Effect of intercrops and border crops on the diversity of parasitoids and predators in agroecosystem
Egyptian Journal of Biological Pest Control volume 28, Article number: 11 (2018)
Diversity of parasitoids and predators in the sole cropped and intercropped, border cropped, and hedgerow cropped fields of guava (sole cropped and intercropped with cowpea), mulberry (sole cropped and border cropped with castor), and sapota (sole cropped and intercropped with clusterbean) were documented in two villages Naukalpalya and P Rampura of Kanakapura district in Karnataka, India, during 2016–2017. The parasitoids and predators were collected using yellow pan traps and sweep nets. The variations in the diversity, species richness, and evenness between two cropping systems are discussed in this paper. Diversity indices were worked out. Predators belonging to the families viz., Coccinellidae, Carabidae, Chrysopidae, Syrphidae, and Pentatomidae were recorded. The adult parasitoids belonging to the families Trichogrammatidae, Braconidae, Encyrtidae, and Ichneumonidae were recorded. Shannon-Weiner index, Margalef’s richness index, and evenness index found to be higher in the inter/border/hedgerow cropped fields compared to the sole cropped ecosystems. The abundance of the adult stage of the predators and parasitoids of the inter/border/hedgerow crops was found to be higher. The results of the study confirmed the role of crop diversification as a tool to enhance the functional biodiversity of parasitoids and predators for an efficient biological control program.
Conservation biological control is a way of modification of habitat to support and sustain the population of native parasitoids and predators for successful biological control of crop pests. Hedgerows, grassy banks, field strips, beetle banks, intercrops, border crops, and riparian environments that border fields are examples of habitat that can provide overwintering sites and long-term resources for beneficial arthropods (Bone et al. 2009; Pollard and Holland 2006). Crop diversification will provide alternate non-prey foods such as pollen, nectar, and honeydew to the adult stages of the parasitoids and predators. They may also serve as a shelter to overwinter and protect the parasitoids and predators at times of adverse weather and insecticidal sprays (Landis et al. 2000, Gurr et al. 2003). Native flowering buck wheat Eriogonum spp. were reported to sustain the population of range of beneficial insects (predators, parasitoids, pollinators) and have found a place in the habitat restoration strategies in viticulture (James et al. 2014).
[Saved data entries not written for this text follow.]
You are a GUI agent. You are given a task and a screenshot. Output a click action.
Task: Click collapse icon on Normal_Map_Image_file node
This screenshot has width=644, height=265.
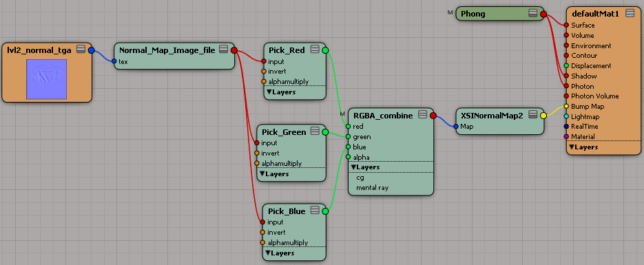(223, 50)
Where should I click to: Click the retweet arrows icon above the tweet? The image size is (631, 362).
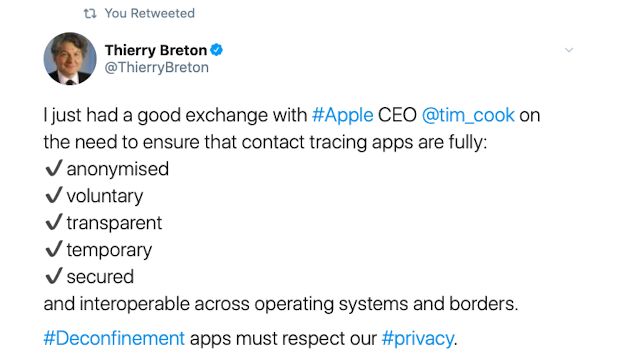[90, 14]
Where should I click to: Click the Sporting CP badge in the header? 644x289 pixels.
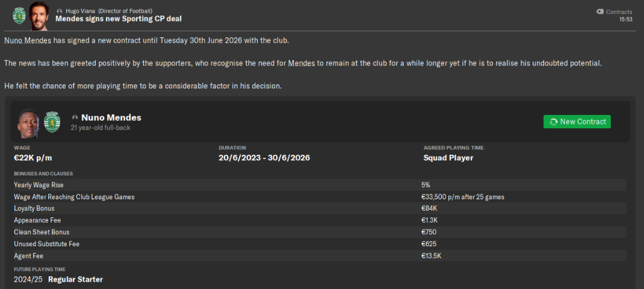(19, 14)
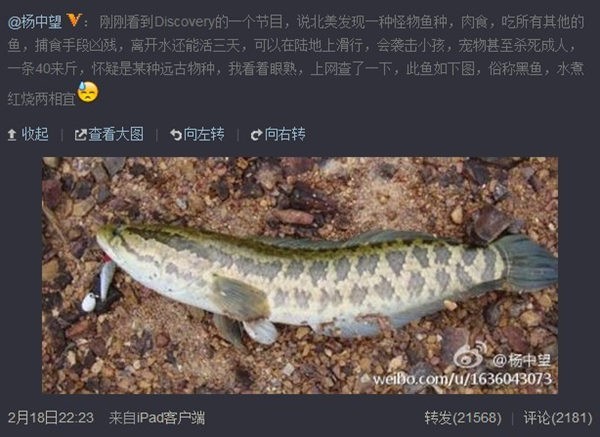Click the rotate-left arrow icon

coord(176,135)
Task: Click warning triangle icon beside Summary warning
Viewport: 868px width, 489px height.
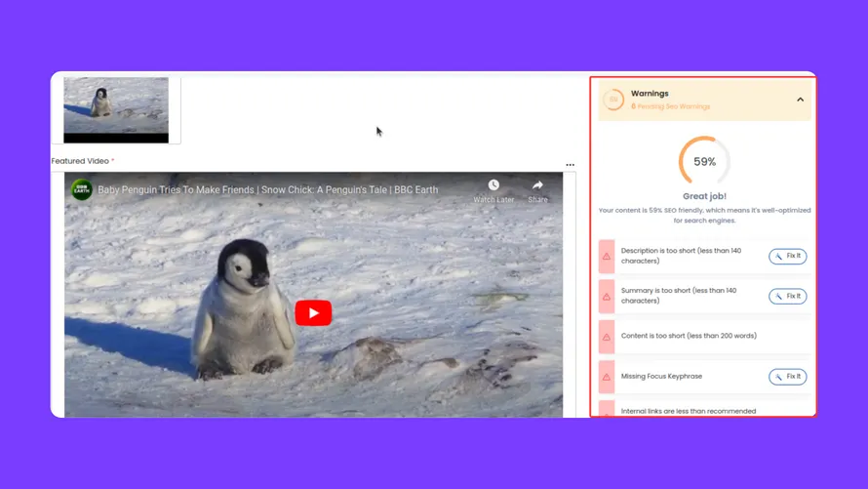Action: point(607,296)
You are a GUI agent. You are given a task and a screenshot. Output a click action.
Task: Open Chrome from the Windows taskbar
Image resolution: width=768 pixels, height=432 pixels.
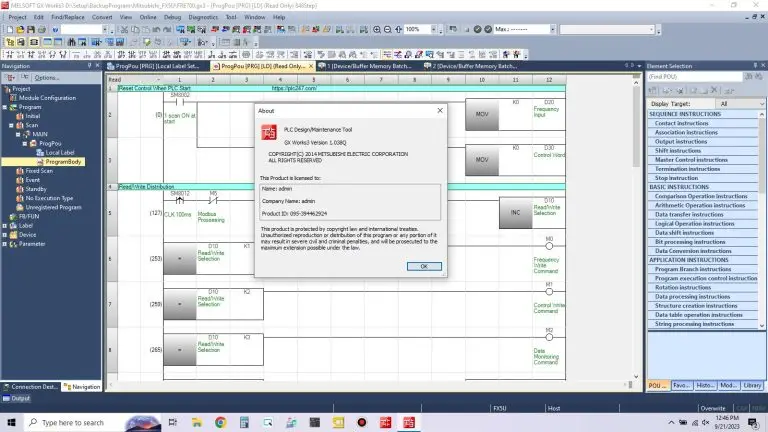[220, 422]
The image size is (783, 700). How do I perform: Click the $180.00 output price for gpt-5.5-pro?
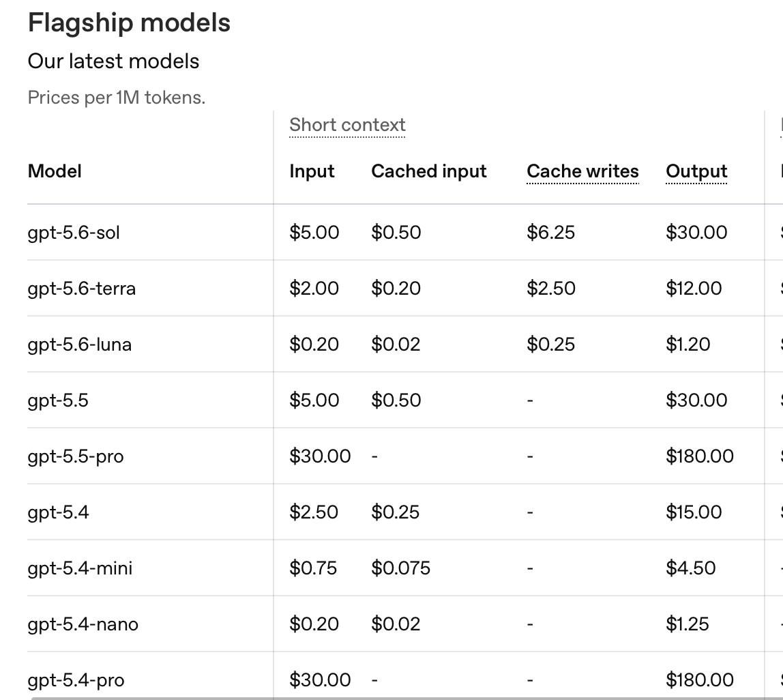point(700,456)
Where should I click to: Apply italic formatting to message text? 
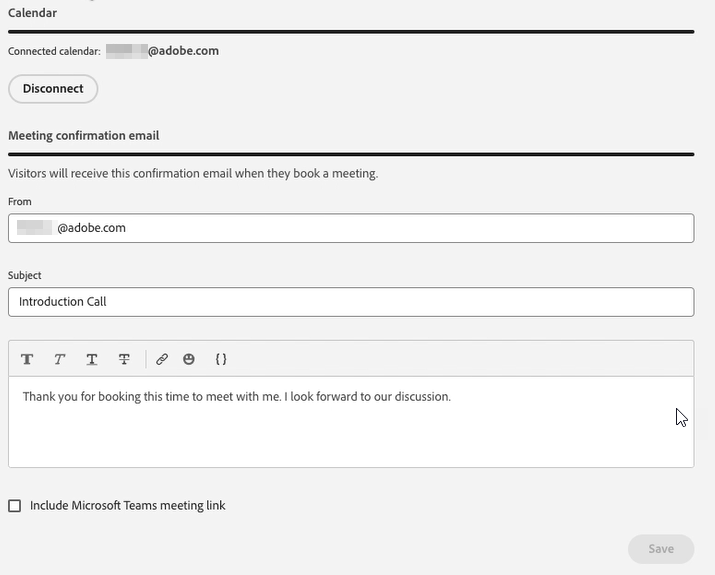click(x=59, y=359)
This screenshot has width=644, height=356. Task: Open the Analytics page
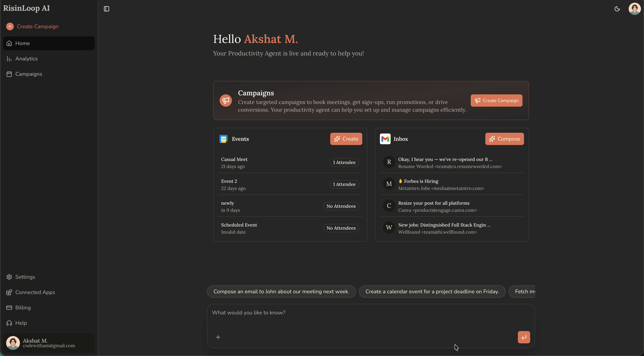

Structural heterogeneity in agricultural habitats is the need of the hour in the recent years of crop intensification. Habitat manipulation strategies are an easiest way to enhance the performance and local abundance of the existing community of parasitoids and predators in terms of fecundity, longevity, search ability, and prey conversion efficiency (Corbett and Rosenheim 1996). There is a need to document the effect of habitat manipulation using cover crops/intercrops along with main crop in sustaining and supporting the diversity of parasitoids and predators of crop pests. The present investigation was undertaken to study the diversity and abundance of parasitoids and predators in the sole cropped and intercropped, border cropped, and hedgerow cropped fields.
Materials and methods
Site of study
The survey was conducted during 2016–2017 on bimonthly basis in guava, sapota, and mulberry fields of Kanakapura district of Karnataka, India. In the Kanakapura district, two villages namely Naukalpalya and P Rampura were selected for the survey. In each village, one-acre field was sampled for both monocropped and intercropped fields.
Collection of parasitoids and predators
Predators and parasitoids were collected using sweep nets, yellow pan traps, and handpicking in the fields of Kanakapura district. The parasitoids and predators were collected from both the monocultured crops (guava, Psidium guajava L., mulberry, Morus alba L., and sapota, Manilkara zapota L.) and from the fields where they were border cropped or intercropped with crop and non-crop flowering plants. Guava and sapota orchards were found to be intercropped with cowpea and cluster bean, respectively. Hedgerows of hemp and castor were observed around the orchards. Mulberry garden was border cropped with castor around the field. Five sweeps using the sweep nets were performed randomly in the survey area to collect aerial bigger sized flying adult stages of parasitoids and predators. Fifteen yellow pan traps at a distance of 5 m from each other containing alkaline soap solution were installed in the morning (8.30 h) and collected in the evening hours (16.30 h) to document smaller sized parasitoids and predators. The adult stage of the insects that showed signs of parasitization were handpicked and brought to the laboratory. The parasitized insects were observed for emergence of parasitoids. Parasitoids and predators collected during each bimonthly observation from different villages were sorted out into different orders and families. The identity of the parasitoids and predators was confirmed by the taxonomists at ICAR-National Bureau of Agricultural Insect Resources (NBAIR) Bengaluru, India.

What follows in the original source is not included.